→ DATA IN THIS EXERCISE
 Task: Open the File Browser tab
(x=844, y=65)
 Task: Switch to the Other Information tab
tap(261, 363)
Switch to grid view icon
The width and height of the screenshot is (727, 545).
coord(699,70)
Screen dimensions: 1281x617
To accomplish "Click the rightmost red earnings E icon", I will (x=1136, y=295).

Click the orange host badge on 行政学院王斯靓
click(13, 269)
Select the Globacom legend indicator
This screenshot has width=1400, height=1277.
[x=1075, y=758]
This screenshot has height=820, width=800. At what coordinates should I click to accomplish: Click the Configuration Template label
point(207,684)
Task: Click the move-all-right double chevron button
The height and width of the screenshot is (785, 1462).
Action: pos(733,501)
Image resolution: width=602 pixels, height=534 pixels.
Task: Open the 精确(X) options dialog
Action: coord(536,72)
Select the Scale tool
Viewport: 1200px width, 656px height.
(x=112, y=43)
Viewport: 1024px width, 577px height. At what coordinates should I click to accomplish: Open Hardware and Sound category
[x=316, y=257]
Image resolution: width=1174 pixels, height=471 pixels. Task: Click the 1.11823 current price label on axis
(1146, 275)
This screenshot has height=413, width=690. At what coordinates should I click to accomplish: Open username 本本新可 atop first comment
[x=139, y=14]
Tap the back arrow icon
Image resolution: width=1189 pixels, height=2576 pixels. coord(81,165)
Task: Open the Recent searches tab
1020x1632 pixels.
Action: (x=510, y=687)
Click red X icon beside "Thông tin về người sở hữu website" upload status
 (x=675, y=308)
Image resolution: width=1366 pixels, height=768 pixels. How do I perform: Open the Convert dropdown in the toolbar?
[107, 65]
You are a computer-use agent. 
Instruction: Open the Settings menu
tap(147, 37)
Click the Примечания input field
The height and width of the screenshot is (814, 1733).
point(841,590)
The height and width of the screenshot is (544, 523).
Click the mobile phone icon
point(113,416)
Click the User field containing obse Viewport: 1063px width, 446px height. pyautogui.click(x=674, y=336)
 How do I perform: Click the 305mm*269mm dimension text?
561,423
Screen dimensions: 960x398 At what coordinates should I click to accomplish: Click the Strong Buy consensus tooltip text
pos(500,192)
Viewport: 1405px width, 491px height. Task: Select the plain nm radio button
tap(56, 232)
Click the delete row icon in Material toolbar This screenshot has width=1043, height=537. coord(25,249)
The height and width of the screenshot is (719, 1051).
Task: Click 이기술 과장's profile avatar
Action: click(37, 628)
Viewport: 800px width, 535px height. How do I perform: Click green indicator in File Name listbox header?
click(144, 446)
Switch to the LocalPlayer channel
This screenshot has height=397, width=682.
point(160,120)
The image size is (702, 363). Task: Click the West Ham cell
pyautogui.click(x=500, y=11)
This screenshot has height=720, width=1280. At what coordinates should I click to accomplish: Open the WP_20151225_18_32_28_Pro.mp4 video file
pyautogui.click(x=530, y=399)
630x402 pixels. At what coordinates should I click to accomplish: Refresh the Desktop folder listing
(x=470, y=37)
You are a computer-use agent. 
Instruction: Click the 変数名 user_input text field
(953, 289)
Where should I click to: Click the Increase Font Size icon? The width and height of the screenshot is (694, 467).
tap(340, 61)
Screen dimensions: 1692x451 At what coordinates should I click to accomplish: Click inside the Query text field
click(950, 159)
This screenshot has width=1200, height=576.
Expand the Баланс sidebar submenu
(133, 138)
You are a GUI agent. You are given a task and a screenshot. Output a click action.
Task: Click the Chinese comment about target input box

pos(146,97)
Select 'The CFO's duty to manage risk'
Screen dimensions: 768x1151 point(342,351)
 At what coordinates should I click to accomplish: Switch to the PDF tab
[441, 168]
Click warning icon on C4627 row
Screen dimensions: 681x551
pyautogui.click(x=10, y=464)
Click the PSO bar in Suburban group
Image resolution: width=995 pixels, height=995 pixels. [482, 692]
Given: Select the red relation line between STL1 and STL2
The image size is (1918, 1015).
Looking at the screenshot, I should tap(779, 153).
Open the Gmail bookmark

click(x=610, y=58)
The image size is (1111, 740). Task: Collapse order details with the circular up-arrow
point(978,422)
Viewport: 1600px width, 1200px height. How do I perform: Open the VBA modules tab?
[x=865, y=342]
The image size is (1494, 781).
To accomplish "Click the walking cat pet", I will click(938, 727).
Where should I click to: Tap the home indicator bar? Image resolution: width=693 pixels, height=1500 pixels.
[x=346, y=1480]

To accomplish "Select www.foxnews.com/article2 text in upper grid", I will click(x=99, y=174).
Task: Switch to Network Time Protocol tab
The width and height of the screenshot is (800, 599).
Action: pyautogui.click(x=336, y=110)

→ ABOUT THIS TASK
The full listing above should be retyped without any alteration.

→ SOLVED EXERCISE
 Task: Open the File Browser tab
(x=844, y=65)
 Task: Switch to the Other Information tab
tap(261, 363)
Switch to grid view icon
The width and height of the screenshot is (727, 545).
coord(699,70)
Screen dimensions: 1281x617
To accomplish "Click the rightmost red earnings E icon", I will (x=1136, y=295).

Click the orange host badge on 行政学院王斯靓
click(13, 269)
Select the Globacom legend indicator
This screenshot has width=1400, height=1277.
[x=1075, y=758]
This screenshot has height=820, width=800. At what coordinates should I click to accomplish: Click the Configuration Template label
point(207,684)
Task: Click the move-all-right double chevron button
The height and width of the screenshot is (785, 1462).
Action: pos(733,501)
Image resolution: width=602 pixels, height=534 pixels.
Task: Open the 精确(X) options dialog
Action: coord(536,72)
Select the Scale tool
Viewport: 1200px width, 656px height.
(x=112, y=43)
Viewport: 1024px width, 577px height. At what coordinates should I click to accomplish: Open Hardware and Sound category
[x=316, y=257]
Image resolution: width=1174 pixels, height=471 pixels. Task: Click the 1.11823 current price label on axis
(1146, 275)
This screenshot has height=413, width=690. At what coordinates should I click to accomplish: Open username 本本新可 atop first comment
[x=139, y=14]
Tap the back arrow icon
Image resolution: width=1189 pixels, height=2576 pixels. coord(81,165)
Task: Open the Recent searches tab
1020x1632 pixels.
Action: (x=510, y=687)
Click red X icon beside "Thông tin về người sở hữu website" upload status
 (x=675, y=308)
Image resolution: width=1366 pixels, height=768 pixels. How do I perform: Open the Convert dropdown in the toolbar?
[107, 65]
You are a computer-use agent. 
Instruction: Open the Settings menu
tap(147, 37)
Click the Примечания input field
The height and width of the screenshot is (814, 1733).
point(841,590)
The height and width of the screenshot is (544, 523).
Click the mobile phone icon
point(113,416)
Click the User field containing obse Viewport: 1063px width, 446px height. pyautogui.click(x=674, y=336)
 How do I perform: Click the 305mm*269mm dimension text?
561,423
Screen dimensions: 960x398 At what coordinates should I click to accomplish: Click the Strong Buy consensus tooltip text
pos(500,192)
Viewport: 1405px width, 491px height. Task: Select the plain nm radio button
tap(56, 232)
Click the delete row icon in Material toolbar This screenshot has width=1043, height=537. coord(25,249)
The height and width of the screenshot is (719, 1051).
Task: Click 이기술 과장's profile avatar
Action: click(37, 628)
Viewport: 800px width, 535px height. How do I perform: Click green indicator in File Name listbox header?
click(144, 446)
Switch to the LocalPlayer channel
This screenshot has height=397, width=682.
point(160,120)
The image size is (702, 363). Task: Click the West Ham cell
pyautogui.click(x=500, y=11)
This screenshot has height=720, width=1280. At what coordinates should I click to accomplish: Open the WP_20151225_18_32_28_Pro.mp4 video file
pyautogui.click(x=530, y=399)
630x402 pixels. At what coordinates should I click to accomplish: Refresh the Desktop folder listing
(x=470, y=37)
You are a computer-use agent. 
Instruction: Click the 変数名 user_input text field
(953, 289)
Where should I click to: Click the Increase Font Size icon? The width and height of the screenshot is (694, 467).
tap(340, 61)
Screen dimensions: 1692x451 At what coordinates should I click to accomplish: Click inside the Query text field
click(950, 159)
This screenshot has width=1200, height=576.
Expand the Баланс sidebar submenu
(133, 138)
You are a GUI agent. You are given a task and a screenshot. Output a click action.
Task: Click the Chinese comment about target input box

pos(146,97)
Select 'The CFO's duty to manage risk'
Screen dimensions: 768x1151 point(342,351)
 At what coordinates should I click to accomplish: Switch to the PDF tab
[441, 168]
Click warning icon on C4627 row
Screen dimensions: 681x551
pyautogui.click(x=10, y=464)
Click the PSO bar in Suburban group
Image resolution: width=995 pixels, height=995 pixels. [482, 692]
Given: Select the red relation line between STL1 and STL2
The image size is (1918, 1015).
Looking at the screenshot, I should tap(779, 153).
Open the Gmail bookmark

click(x=610, y=58)
The image size is (1111, 740). Task: Collapse order details with the circular up-arrow
point(978,422)
Viewport: 1600px width, 1200px height. How do I perform: Open the VBA modules tab?
[x=865, y=342]
The image size is (1494, 781).
To accomplish "Click the walking cat pet", I will click(938, 727).
Where should I click to: Tap the home indicator bar? Image resolution: width=693 pixels, height=1500 pixels.
[x=346, y=1480]

To accomplish "Select www.foxnews.com/article2 text in upper grid", I will click(x=99, y=174).
Task: Switch to Network Time Protocol tab
The width and height of the screenshot is (800, 599).
Action: pyautogui.click(x=336, y=110)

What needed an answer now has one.